Women who are more educated than their husbands are not more likely to get divorced

Because if women were expected to have a lower professional and educational status, nobody would be married anymore

Published July 23, 2014 9:48PM (EDT)

        (AP/Richard Drew)
(AP/Richard Drew)

Women's college enrollment and completion rates have been exceeding men's since the 1980s, and that educational advantage doesn't seem to be slowing down anytime soon. Having a degree (or multiple degrees), however, wasn't previously considered an "advantage" in a marriage: For years, married women who achieved higher levels of education than their husbands were considered to be at higher risk of divorce, and higher graduation rates for women have been associated with a lack of success in romance. Researchers are just now finding that that's no longer the case, because -- shockingly -- as social norms change, people generally tend to adjust their expectations to fit new demographic realities.

The new findings, published in the August issue of the American Sociological Review, show that the educational attainment disparity in heterosexual couples has shifted overwhelmingly since the 1950s, transforming from one in which men have a huge advantage over women to a more egalitarian model. And, in instances where one partner does have more education than the other, chances are now that it's the woman. Among American couples that married between 2005 and 2009, over 60 percent that did have a difference in education featured a wife who was more educated than her husband. The number was nearly 35 percent in the early 1950s.

But, the researchers found, one of the most notable changes was in which marriages became less likely to end in divorce. Previously, marriages in which men had higher levels of education seemed to face less risk of divorce than those in which achievement was the other way around, or in which partners' educational attainment was roughly the same. But as college completion has become more common across the board, that's changed.

"We found that couples in which both individuals have equal levels of education are now less likely to divorce than those in which husbands have more education than their wives," said Christine R. Schwartz, lead author of the study and an associate professor of sociology at the University of Wisconsin-Madison. "These trends are consistent with a shift away from a breadwinner-homemaker model of marriage toward a more egalitarian model of marriage in which women's status is less threatening to men's gender identity."
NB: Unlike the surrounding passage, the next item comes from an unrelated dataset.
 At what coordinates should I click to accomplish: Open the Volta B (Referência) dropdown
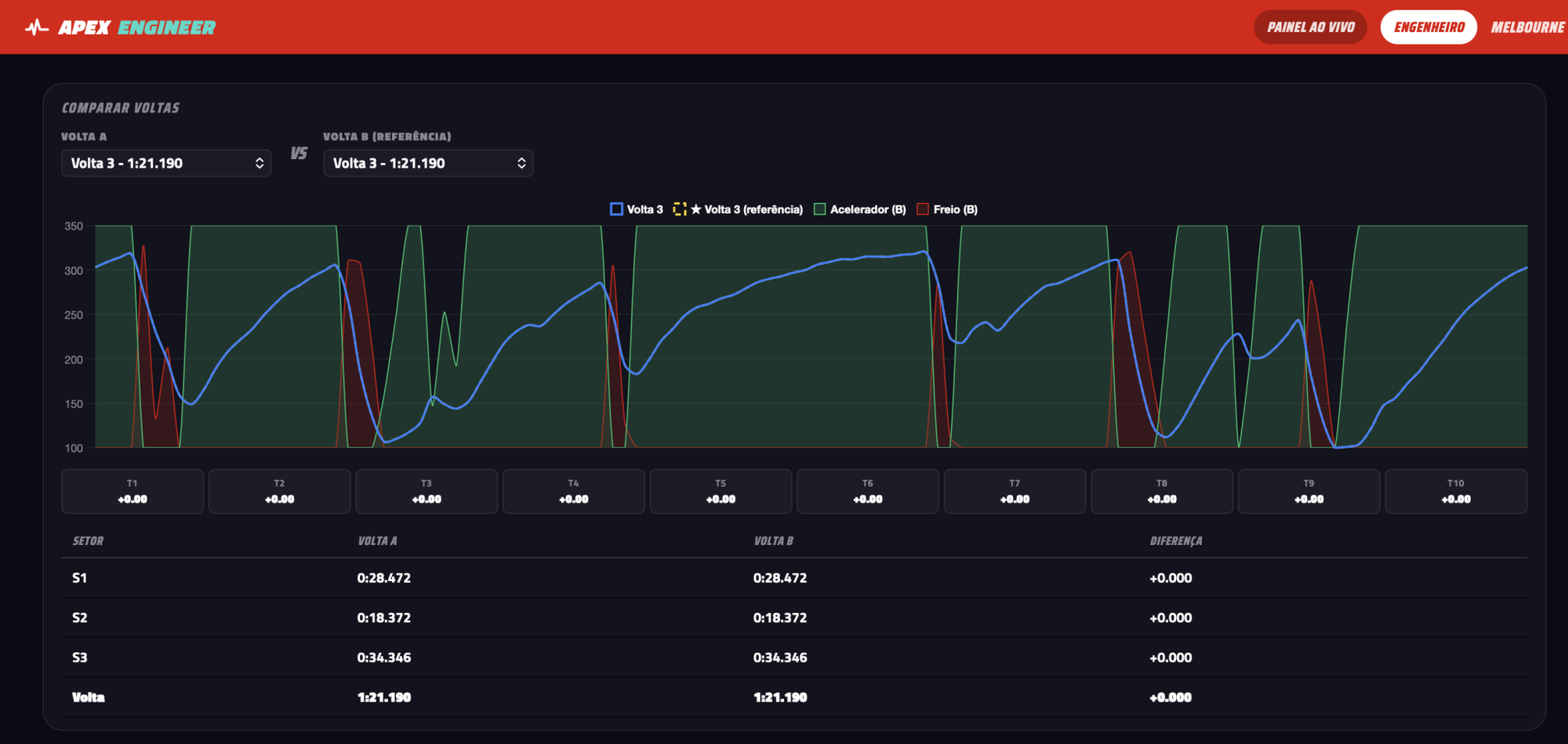428,163
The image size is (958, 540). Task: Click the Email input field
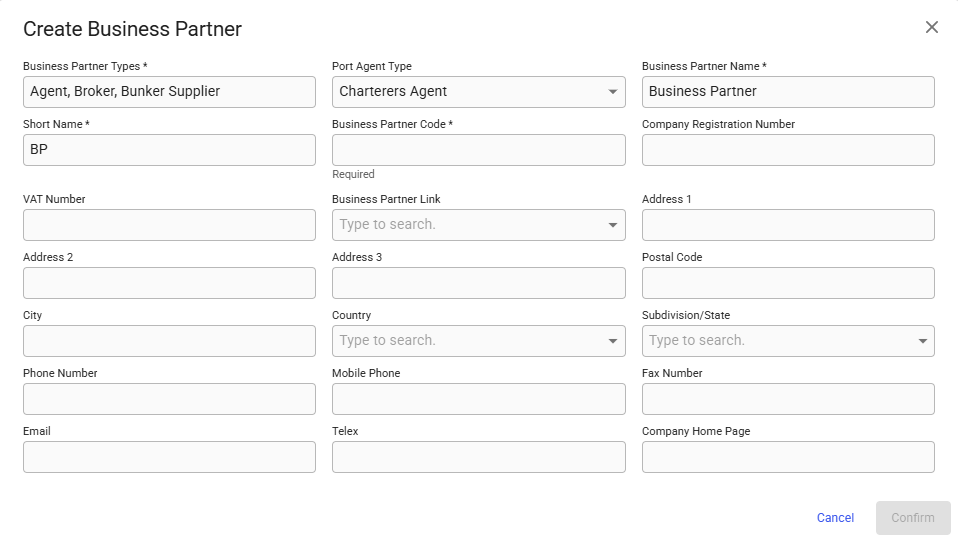click(x=169, y=457)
The changes don't simply illustrate people's acceptance of the inevitable, but rather an endorsement of progressive change. Schwartz and her co-author, Hongyun Han, found that men and women have begun to form relationships with a new outlook on how relationships should be balanced -- which is to say that they should be balanced, as opposed to giving one partner a higher "status" than the other. As a result, the study suggests, many more educationally egalitarian couples are sticking together, because shifting gender expectations might allow these newer marriages to thrive.

"Rather than doggedly adhering to norms that wives should have lower status than their husbands, men and women are increasingly forming relationships in which women have the educational advantage -- so much so that it is now more common for wives to have more education than their husbands than the reverse pattern," Schwartz said. "The relationship between one's educational attainment, marriage formation, and risk of divorce appears to suggest that couples are adapting to the demographic reality that women have more education than men."